I am aware that gzip and other compression routines operate using byte-level deduplication. I was just wondering if there was a standard routine for writing like a second half gzip.

Specifically, for revision history. Current text would be in plain, and previous revisions would be in a compressed blob. Is there a way to set the current plain as starter text in a compression, without actually including the current text in the compression result. Thus both compressed and starter text would be used together to decompress.

I am interested in Java, Perl, Node.JS, and I suppose C/C++, since there are ways to call the compiled file using one of the aforementioned languages. In this case, I would build the C files on UNIX.

Does such a routine exist, is there one significant / available more than one language?

java
perl
node.js
compression

Using Zip, you could include 2 separate files, and not compress one of them

I know Java has facilities for doing stuff with zip files

Is there a way to set the current plain as starter text in a compression, without actually including the current text in the compression result.

There are two ways.

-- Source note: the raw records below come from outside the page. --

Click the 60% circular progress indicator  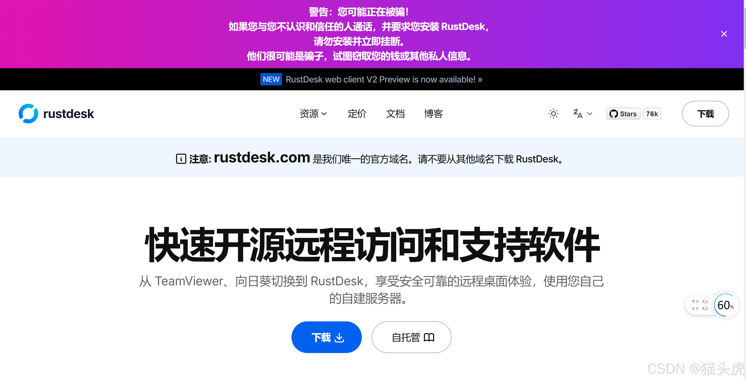(725, 305)
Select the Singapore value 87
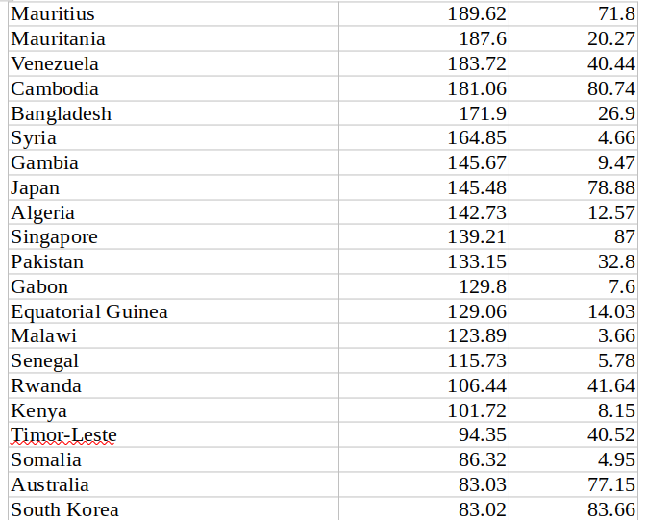The height and width of the screenshot is (520, 646). pos(574,236)
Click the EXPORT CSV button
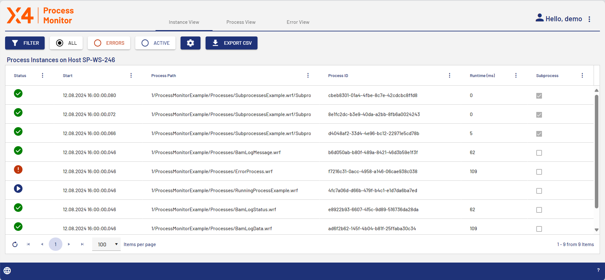The width and height of the screenshot is (605, 280). [x=232, y=43]
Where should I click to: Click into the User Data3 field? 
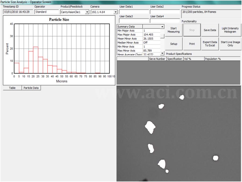tap(133, 21)
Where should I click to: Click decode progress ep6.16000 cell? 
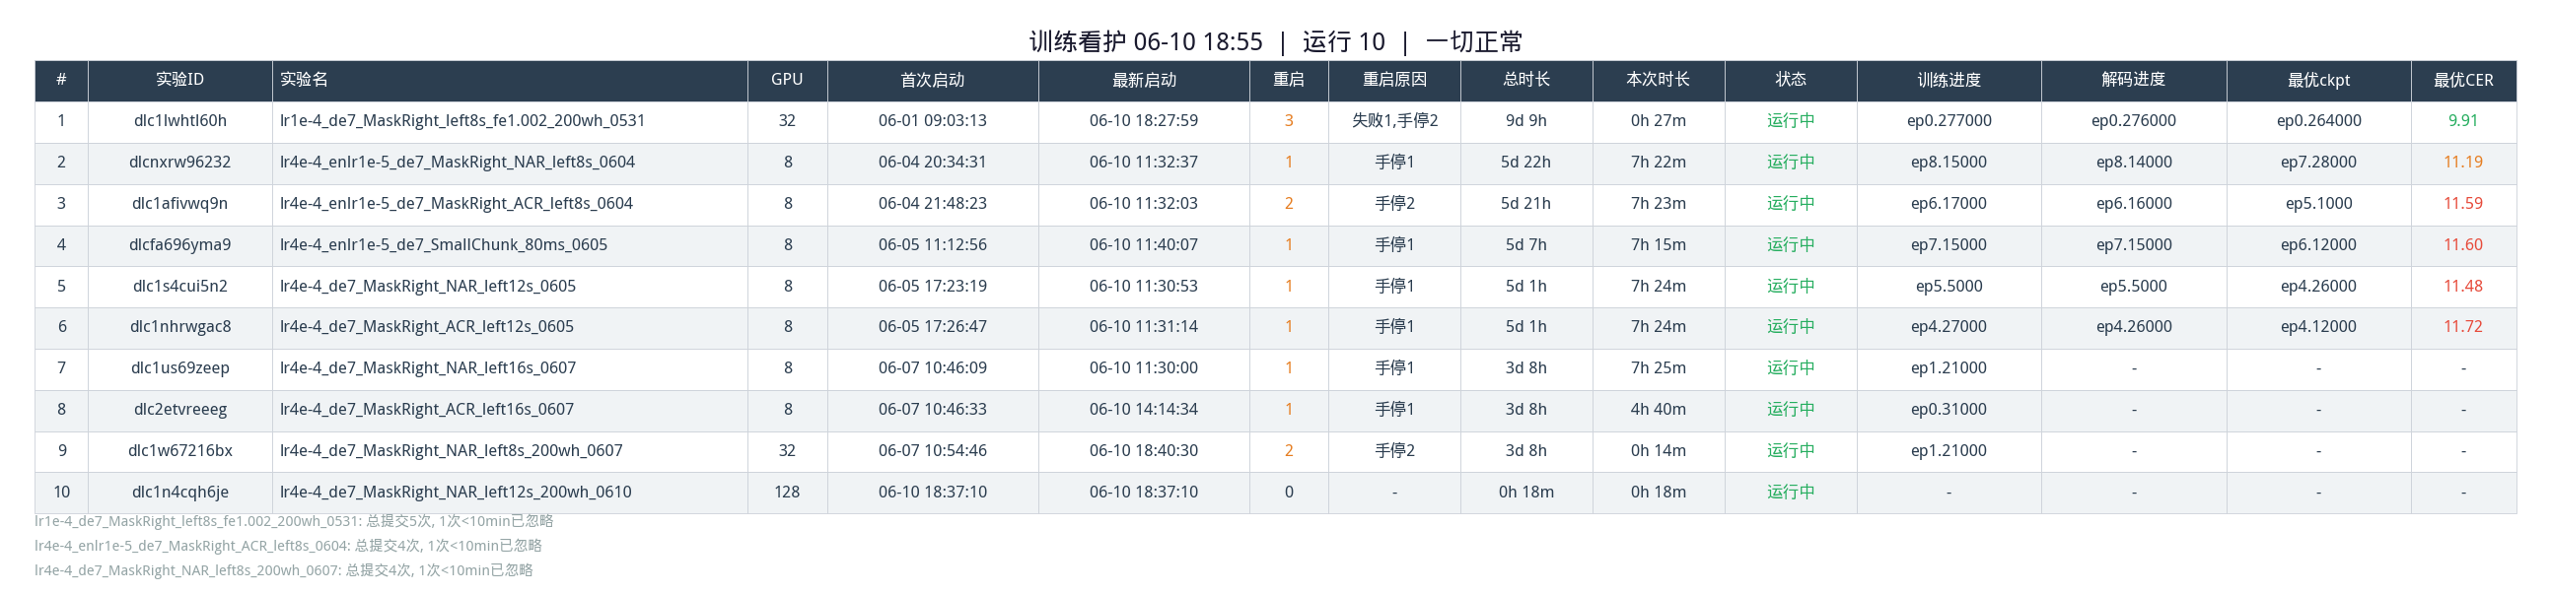[x=2134, y=204]
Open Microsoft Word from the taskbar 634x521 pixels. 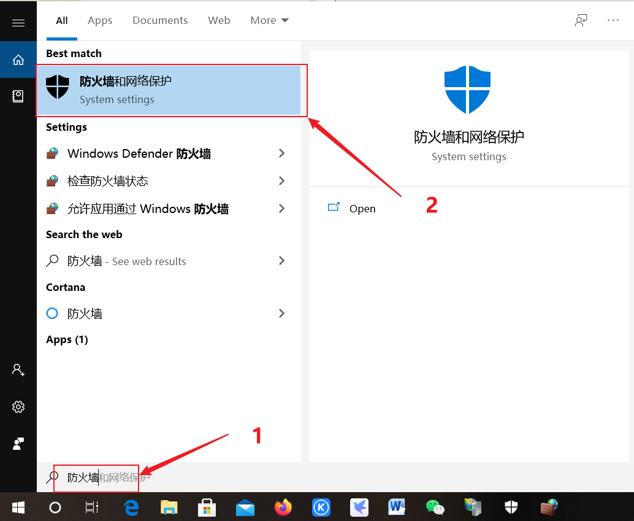click(397, 507)

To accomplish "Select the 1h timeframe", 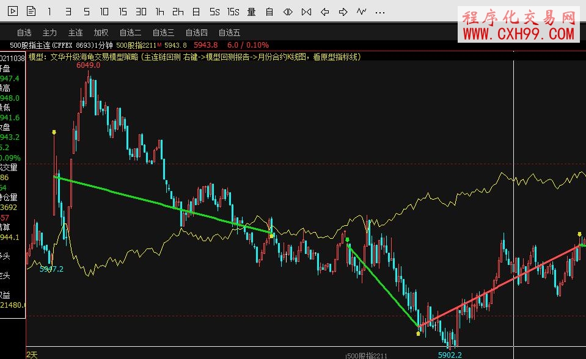I will click(159, 12).
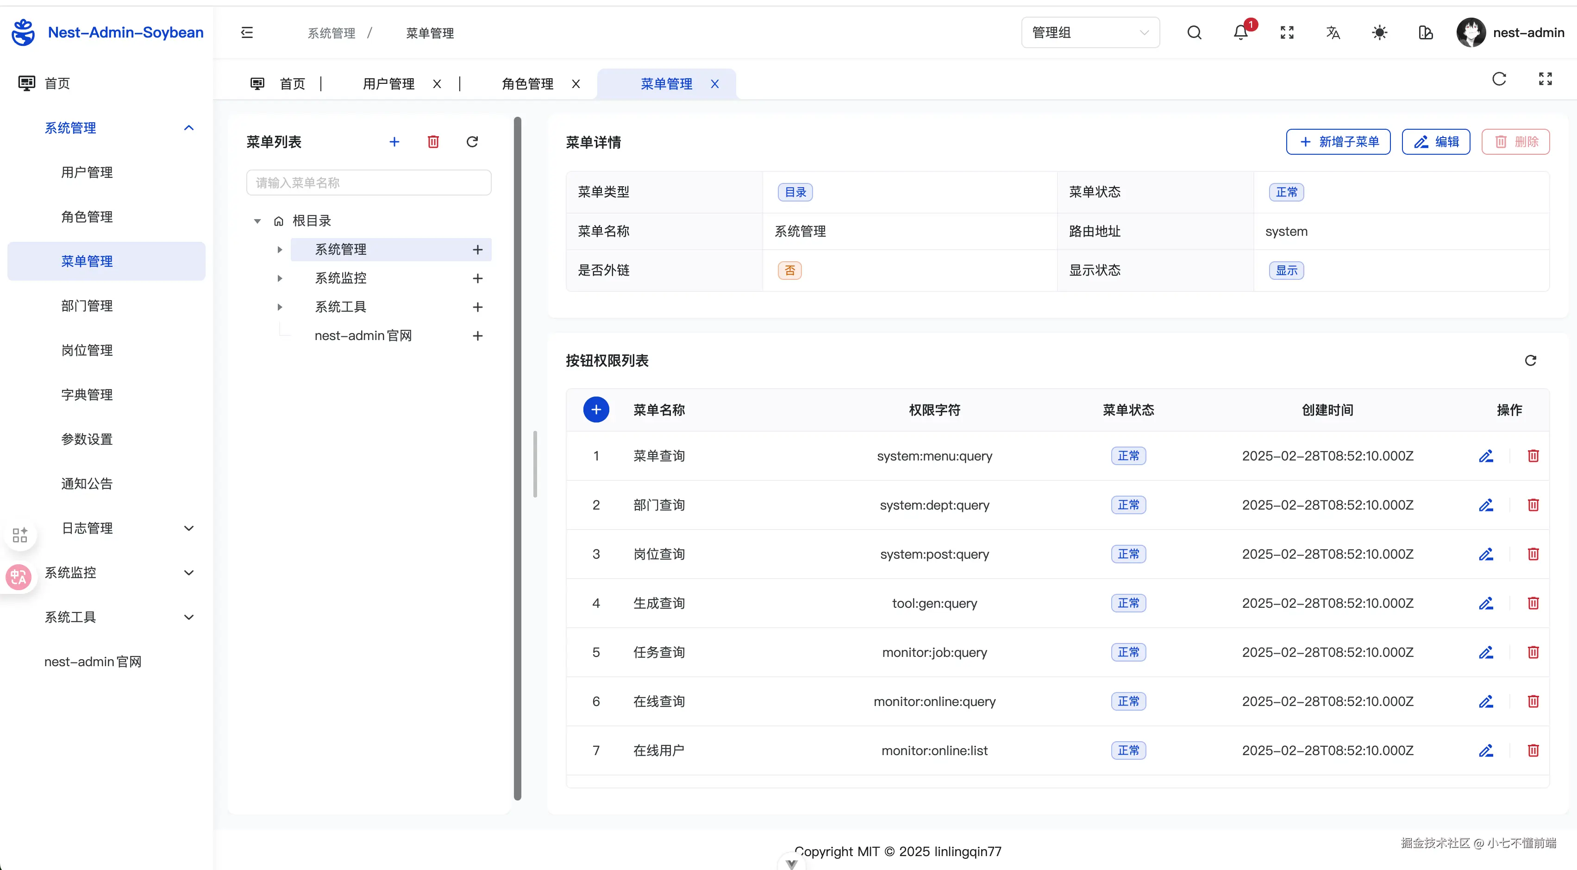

You can use zlib's deflateSetDictionary() to provide up to 32K of history to the compressor which it would use to compress what is fed to it. The 32K is not included in the compressed data, and the decompressor would require that that 32K be available to it somehow for successful decompression.

Perhaps more effective, especially for text longer than 32K, would be to use Unix diff to generate the difference between the revision and the current text, and compress the result of diff. You could do successive diff's for multiple revisions, and compress all of it.